### Article
::::::::::
Delta is planning a second business class Delta One lounge at LAX. That isn’t an accident, or just about crowding at the current one. Aviation watchdog JonNYC lays out plans that Delta has to grow in Los Angeles, taking advantage of a once in a lifetime opportunity to entrench a lead in a city that’s been neck-and-neck between Delta, American, and United for years.
Data from aviation analytics company Cirium shows the relative position of the major airlines at LAX for July (including their regional carriers):
| Flights | Seats | ASMs | |
| Delta | 9,512 | 1,529,742 | 2,684,656,571 |
| American | 8,941 | 1,360,346 | 2,721,481,449 |
| United | 8,696 | 1,451,910 | 2,857,031,041 |
| Southwest | 4,626 | 750,118 | 719,823,327 |
| Alaska | 3,728 | 565,516 | 810,534,501 |
| JetBlue | 1,507 | 240,031 | 592,318,722 |

Delta Air Lines at LAX
Delta sees that the time is now to move. If they increase their service footprint, and better serve the needs of Angelenos, they will capture an outsized share of loyalty – and therefore credit card spend – in this most important of markets.
- American has pulled back at LAX. They decided they couldn’t compete long haul, and retrenched to fly only to joint venture hubs. They’ve also had limits on flying based on gate availability due to construction.
- United’s facilities are currently limited in LA.
- And smaller carriers in the market have shrunk.
So – according to leaks from JonNYC – Delta is eyeing a moment to seize the market.
— JonNYC (@xJonNYC) June 3, 2026
Also mentioned that they expect to surpass UA in ex-LAX cargo tonnage (and "leave AA in a distant 3rd place")
— JonNYC (@xJonNYC) June 3, 2026
Delta says they are growing in Austin because its a strong market to acquire high spending Amex customers and that’s the major driver of their profit as they push towards a goal of $10 billion revenue per year from American Express.

Delta From The LAX Sky Club
They have the strongest cobrand deal because it’s deeper than other airlines, organized as something of a joint venture, and extends beyond just credit cards even to the purchase of jet fuel. But it benefits from 3 things uniquely:
- Delta’s strong brand and historical performance (more reliable, more premium)
- Their strong position in markets like Atlanta and the Upper Midwest where there’s little competition
- And scale in major spending markets. Delta built up New York by buying the US Airways slot portfolio at LaGuardia and then investing in branding. Now they dominate New York spend. They built a Seattle hub, where they’re a distant second, and get a foothold into Pacific Northwest tech spend. Becoming number one in Los Angeles (while they grow in Miami) will accelerate Amex spend even more.

Delta has operational challenges out of Los Angeles on flights to New York, where they fly old equipment. But they have the best premium ground experience. And they’ve been building their flights. They even told DOT they want to fly Los Angeles – Manila.
::::::::::
### Record set
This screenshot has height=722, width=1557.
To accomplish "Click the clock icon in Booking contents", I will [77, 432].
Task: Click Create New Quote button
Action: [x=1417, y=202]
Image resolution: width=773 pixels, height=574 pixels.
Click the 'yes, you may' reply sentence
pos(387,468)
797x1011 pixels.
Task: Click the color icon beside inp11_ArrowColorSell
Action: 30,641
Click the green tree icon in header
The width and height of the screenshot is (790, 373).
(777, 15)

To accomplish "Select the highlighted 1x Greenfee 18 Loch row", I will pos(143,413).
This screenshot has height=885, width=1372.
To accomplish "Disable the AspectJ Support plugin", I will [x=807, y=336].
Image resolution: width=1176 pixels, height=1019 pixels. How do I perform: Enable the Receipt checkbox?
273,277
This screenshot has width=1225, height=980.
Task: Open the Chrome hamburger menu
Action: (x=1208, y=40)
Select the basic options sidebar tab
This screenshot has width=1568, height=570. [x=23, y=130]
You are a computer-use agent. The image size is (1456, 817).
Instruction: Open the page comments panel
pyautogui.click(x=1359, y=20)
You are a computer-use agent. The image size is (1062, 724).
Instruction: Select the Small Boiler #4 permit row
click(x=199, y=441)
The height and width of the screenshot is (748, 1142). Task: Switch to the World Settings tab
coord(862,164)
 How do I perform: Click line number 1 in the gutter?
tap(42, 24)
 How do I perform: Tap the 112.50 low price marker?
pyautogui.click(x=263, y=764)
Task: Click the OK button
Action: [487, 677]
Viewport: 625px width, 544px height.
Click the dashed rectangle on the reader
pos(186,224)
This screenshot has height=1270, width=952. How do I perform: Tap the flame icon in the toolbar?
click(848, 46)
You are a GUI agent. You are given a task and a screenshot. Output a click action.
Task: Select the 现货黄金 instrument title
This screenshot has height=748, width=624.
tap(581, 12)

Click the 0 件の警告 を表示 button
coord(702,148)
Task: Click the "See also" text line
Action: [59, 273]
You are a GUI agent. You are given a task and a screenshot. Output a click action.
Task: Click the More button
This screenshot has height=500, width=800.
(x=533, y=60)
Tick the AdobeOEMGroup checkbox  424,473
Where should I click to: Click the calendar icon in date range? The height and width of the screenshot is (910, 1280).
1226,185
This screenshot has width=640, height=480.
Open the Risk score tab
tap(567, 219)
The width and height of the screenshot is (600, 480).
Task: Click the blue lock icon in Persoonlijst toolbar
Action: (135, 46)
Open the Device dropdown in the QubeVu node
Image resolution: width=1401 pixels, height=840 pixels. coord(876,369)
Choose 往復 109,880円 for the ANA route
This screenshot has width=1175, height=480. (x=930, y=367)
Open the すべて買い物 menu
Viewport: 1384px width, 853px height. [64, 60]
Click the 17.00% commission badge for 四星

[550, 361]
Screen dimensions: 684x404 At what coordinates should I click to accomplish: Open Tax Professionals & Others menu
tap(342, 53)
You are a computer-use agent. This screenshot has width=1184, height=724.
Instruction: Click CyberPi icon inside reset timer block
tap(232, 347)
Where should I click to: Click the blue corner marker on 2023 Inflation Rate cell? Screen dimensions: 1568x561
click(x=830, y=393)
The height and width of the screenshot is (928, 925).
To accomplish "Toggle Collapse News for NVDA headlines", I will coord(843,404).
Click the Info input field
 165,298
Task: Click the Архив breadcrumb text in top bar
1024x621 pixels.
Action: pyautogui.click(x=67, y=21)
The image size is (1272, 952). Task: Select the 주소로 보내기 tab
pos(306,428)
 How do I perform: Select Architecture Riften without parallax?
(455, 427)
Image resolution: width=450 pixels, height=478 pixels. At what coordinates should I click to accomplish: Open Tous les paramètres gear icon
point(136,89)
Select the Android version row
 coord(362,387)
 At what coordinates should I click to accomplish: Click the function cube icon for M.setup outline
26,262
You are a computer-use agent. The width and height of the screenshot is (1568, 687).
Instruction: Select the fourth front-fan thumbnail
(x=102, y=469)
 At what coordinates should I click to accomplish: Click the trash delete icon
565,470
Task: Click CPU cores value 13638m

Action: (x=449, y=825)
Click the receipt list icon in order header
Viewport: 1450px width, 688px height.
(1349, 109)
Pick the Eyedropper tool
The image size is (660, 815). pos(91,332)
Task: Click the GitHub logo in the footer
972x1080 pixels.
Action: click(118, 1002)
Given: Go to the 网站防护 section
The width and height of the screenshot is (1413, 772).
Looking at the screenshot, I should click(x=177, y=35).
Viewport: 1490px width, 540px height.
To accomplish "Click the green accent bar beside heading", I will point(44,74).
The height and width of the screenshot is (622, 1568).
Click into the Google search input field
::::::::::
### Required actions
1) What annual revenue goal from American Express is Delta pushing toward, according to the article about Delta at LAX?
2) Edit the entries starting at the line that contains "This screenshot has height=885, width=1372." and ending at the line that contains "will [x=807, y=336].". Give only those lines, with "Disable" replaced by "Turn off" and everything else left unchanged.

### Solutions to the tasks
1) $10 billion per year.

2)
This screenshot has height=885, width=1372.
To accomplish "Turn off the AspectJ Support plugin", I will [x=807, y=336].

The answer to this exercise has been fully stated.